• EXERCISE DIRECTIONS
What is the number of lines in the data that hold the string "will"? Reply with that number only.

• EXERCISE INPUTS
----------------

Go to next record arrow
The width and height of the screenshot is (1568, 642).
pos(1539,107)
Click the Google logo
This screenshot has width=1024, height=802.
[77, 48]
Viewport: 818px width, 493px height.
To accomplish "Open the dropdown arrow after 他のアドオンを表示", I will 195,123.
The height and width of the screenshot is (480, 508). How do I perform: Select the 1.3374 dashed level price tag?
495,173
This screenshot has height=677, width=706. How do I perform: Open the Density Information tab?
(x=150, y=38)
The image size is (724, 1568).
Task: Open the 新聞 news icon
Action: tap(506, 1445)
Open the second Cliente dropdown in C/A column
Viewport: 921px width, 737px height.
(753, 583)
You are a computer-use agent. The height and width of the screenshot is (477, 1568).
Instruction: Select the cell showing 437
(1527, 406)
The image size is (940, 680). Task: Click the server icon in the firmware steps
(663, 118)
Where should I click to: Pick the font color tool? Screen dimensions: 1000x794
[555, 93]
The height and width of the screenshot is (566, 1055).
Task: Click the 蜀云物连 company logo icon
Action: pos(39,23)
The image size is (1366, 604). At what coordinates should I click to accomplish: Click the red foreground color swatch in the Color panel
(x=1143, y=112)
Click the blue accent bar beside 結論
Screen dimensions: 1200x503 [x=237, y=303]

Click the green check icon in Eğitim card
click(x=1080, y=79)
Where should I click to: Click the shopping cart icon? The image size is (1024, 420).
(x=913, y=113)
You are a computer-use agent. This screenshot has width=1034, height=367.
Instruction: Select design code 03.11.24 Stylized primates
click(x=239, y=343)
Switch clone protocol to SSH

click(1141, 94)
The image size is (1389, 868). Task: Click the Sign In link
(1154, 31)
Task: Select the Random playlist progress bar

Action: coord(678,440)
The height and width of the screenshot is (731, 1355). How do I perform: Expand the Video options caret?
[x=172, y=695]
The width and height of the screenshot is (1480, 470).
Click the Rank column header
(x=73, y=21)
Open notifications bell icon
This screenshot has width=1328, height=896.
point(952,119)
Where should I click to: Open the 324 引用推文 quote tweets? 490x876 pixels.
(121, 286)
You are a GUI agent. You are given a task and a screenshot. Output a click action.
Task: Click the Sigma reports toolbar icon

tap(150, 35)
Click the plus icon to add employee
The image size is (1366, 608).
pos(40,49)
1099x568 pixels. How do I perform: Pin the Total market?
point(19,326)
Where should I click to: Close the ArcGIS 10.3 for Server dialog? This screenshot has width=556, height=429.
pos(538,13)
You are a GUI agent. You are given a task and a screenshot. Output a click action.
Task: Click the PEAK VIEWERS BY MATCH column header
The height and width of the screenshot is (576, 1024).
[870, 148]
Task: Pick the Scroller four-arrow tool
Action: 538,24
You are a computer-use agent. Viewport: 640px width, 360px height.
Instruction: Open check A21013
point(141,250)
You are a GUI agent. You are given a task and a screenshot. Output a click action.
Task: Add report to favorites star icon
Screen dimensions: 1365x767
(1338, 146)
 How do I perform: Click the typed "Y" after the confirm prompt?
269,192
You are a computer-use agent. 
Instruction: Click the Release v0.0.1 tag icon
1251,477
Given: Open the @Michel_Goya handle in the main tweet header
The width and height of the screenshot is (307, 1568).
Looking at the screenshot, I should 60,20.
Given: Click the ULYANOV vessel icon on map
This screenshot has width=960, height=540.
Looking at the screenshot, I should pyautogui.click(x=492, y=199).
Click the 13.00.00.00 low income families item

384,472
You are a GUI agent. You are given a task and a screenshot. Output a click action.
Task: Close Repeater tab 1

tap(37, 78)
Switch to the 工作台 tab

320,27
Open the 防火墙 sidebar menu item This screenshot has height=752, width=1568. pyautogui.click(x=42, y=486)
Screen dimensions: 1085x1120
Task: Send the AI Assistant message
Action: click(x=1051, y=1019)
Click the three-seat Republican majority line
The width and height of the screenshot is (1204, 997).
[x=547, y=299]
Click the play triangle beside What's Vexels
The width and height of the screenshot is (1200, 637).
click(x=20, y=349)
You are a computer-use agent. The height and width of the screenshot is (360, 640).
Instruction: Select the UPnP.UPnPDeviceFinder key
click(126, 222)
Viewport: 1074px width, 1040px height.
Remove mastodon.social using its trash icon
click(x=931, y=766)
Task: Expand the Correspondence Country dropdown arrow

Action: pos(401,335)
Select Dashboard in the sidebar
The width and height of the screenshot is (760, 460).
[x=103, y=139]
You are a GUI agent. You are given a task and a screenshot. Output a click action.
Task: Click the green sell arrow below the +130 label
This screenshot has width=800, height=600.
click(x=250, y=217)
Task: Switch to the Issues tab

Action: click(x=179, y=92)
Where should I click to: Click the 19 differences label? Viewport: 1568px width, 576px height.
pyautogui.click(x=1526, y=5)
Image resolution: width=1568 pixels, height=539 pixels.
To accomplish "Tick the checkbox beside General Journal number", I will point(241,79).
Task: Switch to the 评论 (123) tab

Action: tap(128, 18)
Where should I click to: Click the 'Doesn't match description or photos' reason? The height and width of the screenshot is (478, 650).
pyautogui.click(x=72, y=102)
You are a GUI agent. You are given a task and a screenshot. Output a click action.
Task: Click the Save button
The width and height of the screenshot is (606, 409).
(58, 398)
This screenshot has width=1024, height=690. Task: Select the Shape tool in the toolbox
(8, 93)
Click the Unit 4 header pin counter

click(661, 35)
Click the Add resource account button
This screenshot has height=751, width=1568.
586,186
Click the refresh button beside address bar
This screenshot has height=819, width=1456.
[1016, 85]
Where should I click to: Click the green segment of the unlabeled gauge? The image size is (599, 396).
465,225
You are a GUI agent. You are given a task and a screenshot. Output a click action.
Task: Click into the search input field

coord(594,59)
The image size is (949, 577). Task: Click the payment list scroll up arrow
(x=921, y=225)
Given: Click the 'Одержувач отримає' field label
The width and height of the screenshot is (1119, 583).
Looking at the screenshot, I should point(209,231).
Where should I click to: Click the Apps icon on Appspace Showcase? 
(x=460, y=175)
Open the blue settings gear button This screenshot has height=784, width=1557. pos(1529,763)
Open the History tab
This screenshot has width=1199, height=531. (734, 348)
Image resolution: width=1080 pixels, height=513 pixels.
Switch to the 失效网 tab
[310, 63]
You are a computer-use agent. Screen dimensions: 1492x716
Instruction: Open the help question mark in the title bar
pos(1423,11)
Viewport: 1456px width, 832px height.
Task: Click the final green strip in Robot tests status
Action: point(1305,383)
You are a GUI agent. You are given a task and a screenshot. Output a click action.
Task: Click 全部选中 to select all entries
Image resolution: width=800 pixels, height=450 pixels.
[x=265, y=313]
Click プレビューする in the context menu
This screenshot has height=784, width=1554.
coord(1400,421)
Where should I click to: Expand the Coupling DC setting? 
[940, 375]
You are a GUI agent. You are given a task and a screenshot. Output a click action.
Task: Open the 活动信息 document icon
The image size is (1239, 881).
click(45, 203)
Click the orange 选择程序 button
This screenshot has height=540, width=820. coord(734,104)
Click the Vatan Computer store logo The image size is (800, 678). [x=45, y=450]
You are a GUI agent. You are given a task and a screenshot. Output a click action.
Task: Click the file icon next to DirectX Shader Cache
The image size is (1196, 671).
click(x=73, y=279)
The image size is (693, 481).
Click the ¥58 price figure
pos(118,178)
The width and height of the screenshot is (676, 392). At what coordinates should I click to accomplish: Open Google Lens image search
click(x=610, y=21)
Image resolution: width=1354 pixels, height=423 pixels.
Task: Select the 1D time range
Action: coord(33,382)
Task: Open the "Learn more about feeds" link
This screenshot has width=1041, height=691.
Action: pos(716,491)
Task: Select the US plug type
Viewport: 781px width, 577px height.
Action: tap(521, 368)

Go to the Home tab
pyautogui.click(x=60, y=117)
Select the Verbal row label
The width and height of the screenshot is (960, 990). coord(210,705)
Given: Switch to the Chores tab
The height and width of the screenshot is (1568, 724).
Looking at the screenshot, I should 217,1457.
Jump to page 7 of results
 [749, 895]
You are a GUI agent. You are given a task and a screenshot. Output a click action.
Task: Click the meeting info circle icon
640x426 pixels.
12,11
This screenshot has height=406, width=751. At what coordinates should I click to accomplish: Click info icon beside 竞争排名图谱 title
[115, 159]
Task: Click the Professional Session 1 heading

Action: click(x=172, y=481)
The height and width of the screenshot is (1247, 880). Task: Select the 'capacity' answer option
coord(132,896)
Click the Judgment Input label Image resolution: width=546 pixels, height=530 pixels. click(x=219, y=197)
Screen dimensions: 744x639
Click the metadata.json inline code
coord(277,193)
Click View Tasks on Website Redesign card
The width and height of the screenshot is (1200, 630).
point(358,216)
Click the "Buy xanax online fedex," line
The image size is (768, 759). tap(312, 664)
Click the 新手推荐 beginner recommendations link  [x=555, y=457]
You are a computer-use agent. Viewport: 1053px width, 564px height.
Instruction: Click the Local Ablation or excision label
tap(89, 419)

----------------

• ANSWER SPACE
2